● Materials provided:
═══

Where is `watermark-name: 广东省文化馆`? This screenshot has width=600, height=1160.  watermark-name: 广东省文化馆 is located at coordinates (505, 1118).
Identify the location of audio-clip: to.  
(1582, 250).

═══

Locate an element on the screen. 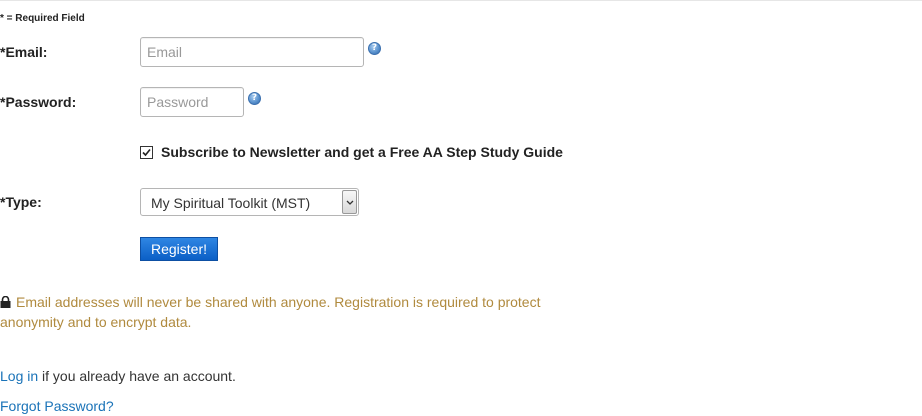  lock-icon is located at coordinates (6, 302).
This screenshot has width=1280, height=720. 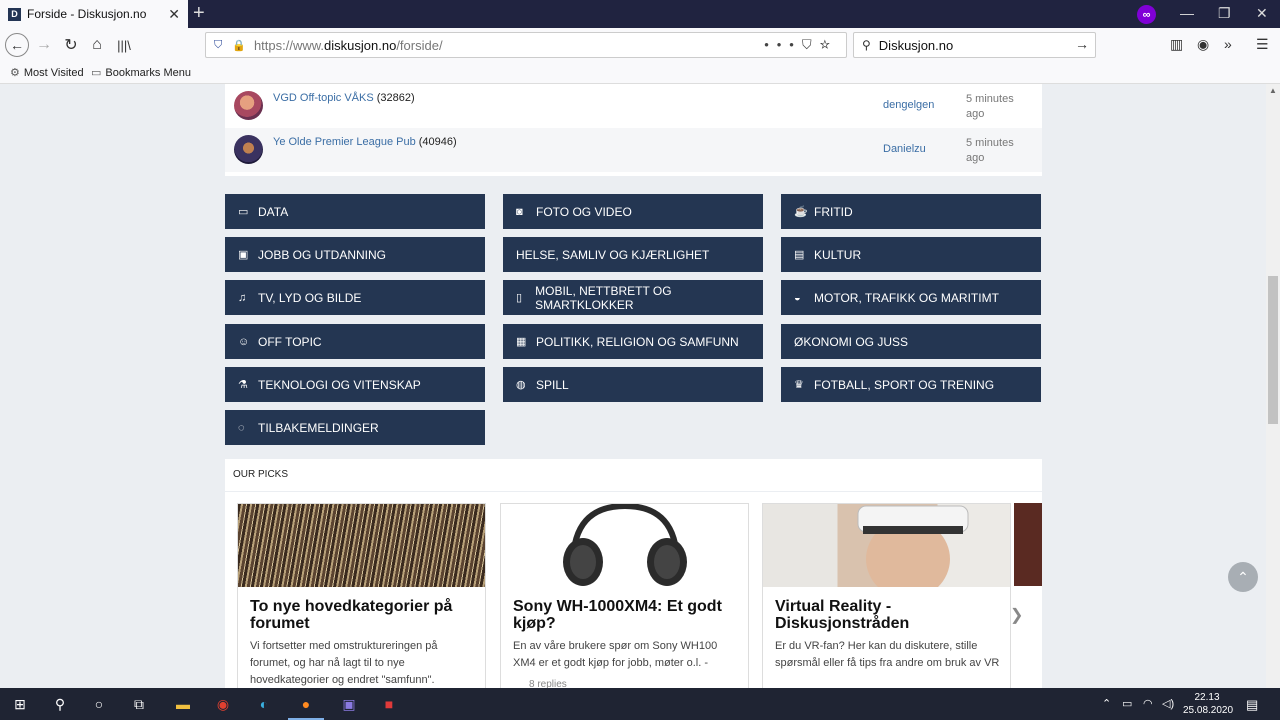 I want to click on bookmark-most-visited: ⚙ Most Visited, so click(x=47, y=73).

═══

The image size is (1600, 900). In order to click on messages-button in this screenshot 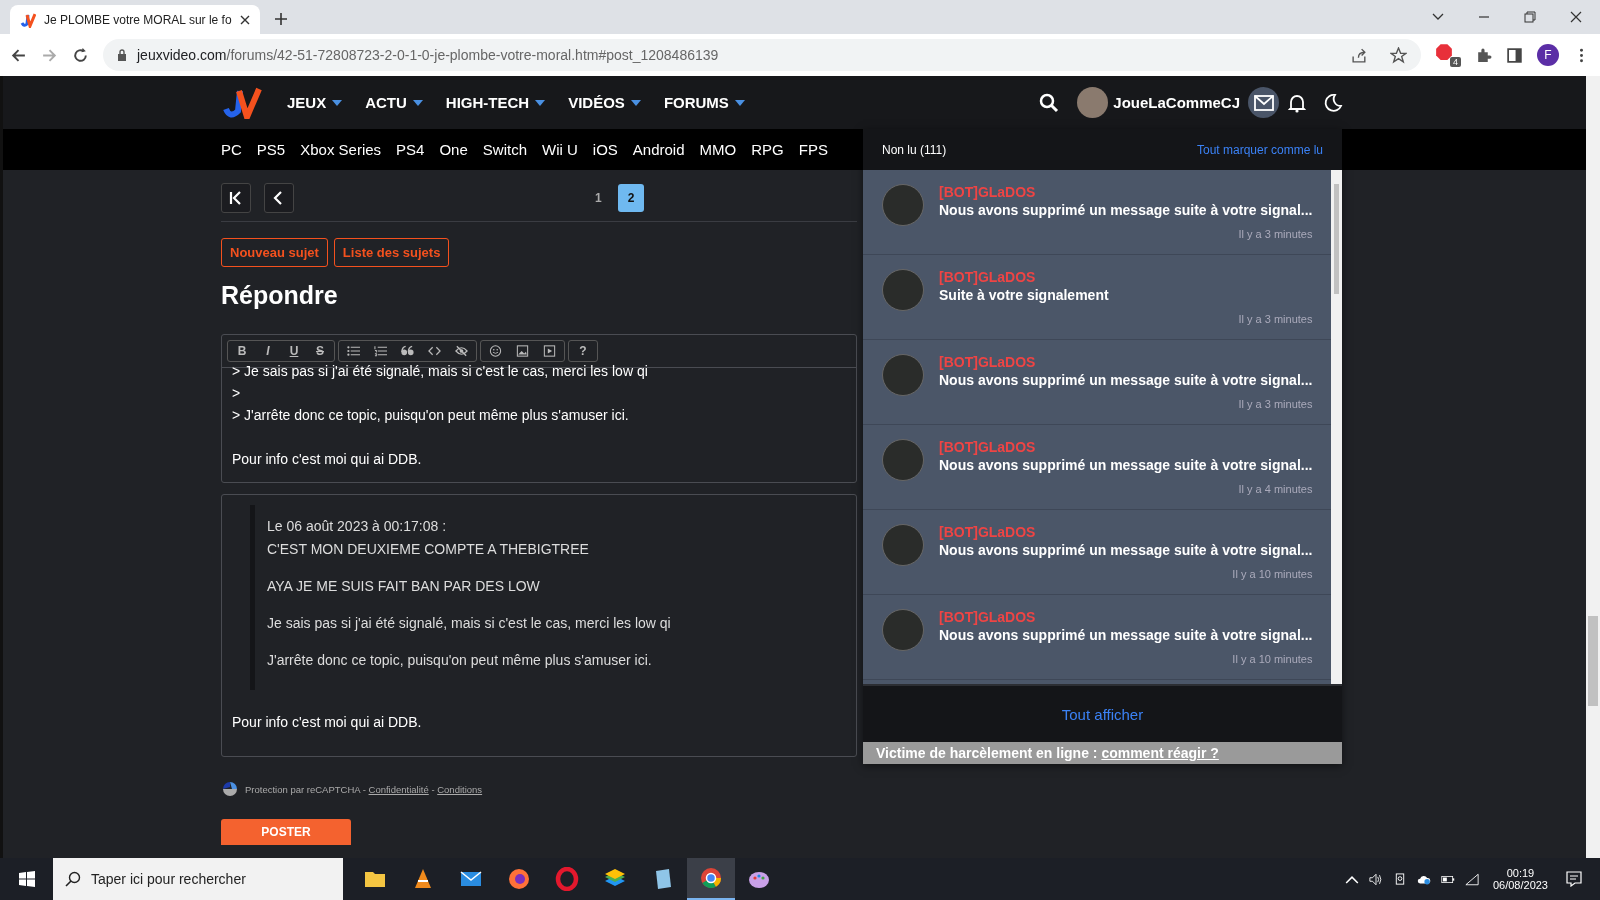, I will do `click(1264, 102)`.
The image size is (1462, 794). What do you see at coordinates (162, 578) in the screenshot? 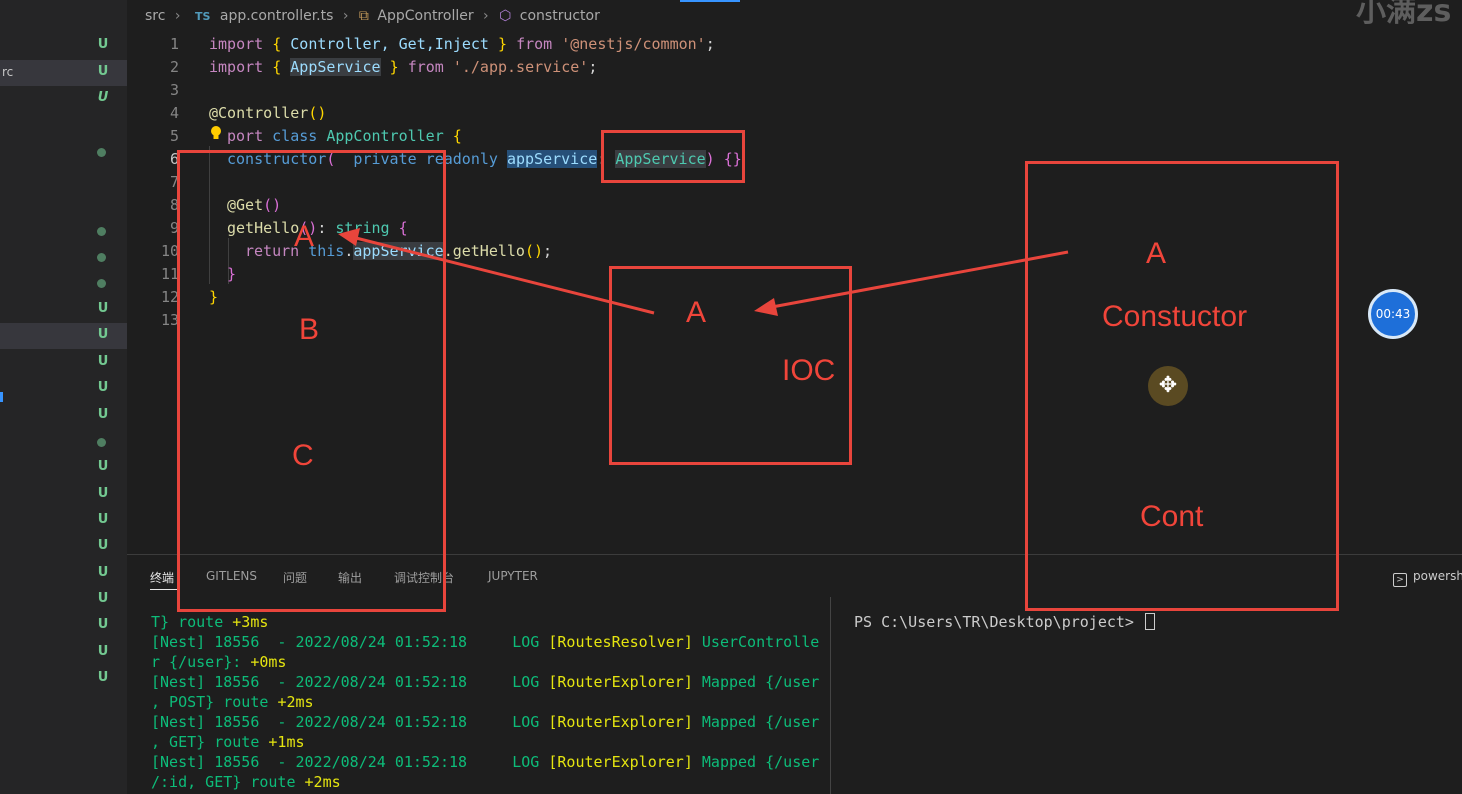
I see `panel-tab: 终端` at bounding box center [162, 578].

═══

● Task requirements: Rewrite the records from the line containing "coordinates (505, 1118)." through the line containing "(1582, 250)." as a Markdown table with the columns Row and Text. Number each line in Row, put the line itself in Text, and skip blank lines.

● Solution to this problem:
| Row | Text |
|---|---|
| 1 | Where is `watermark-name: 广东省文化馆`? This screenshot has width=600, height=1160.  watermark-name: 广东省文化馆 is located at coordinates (505, 1118). |
| 2 | Identify the location of audio-clip: to.   |
| 3 | (1582, 250). |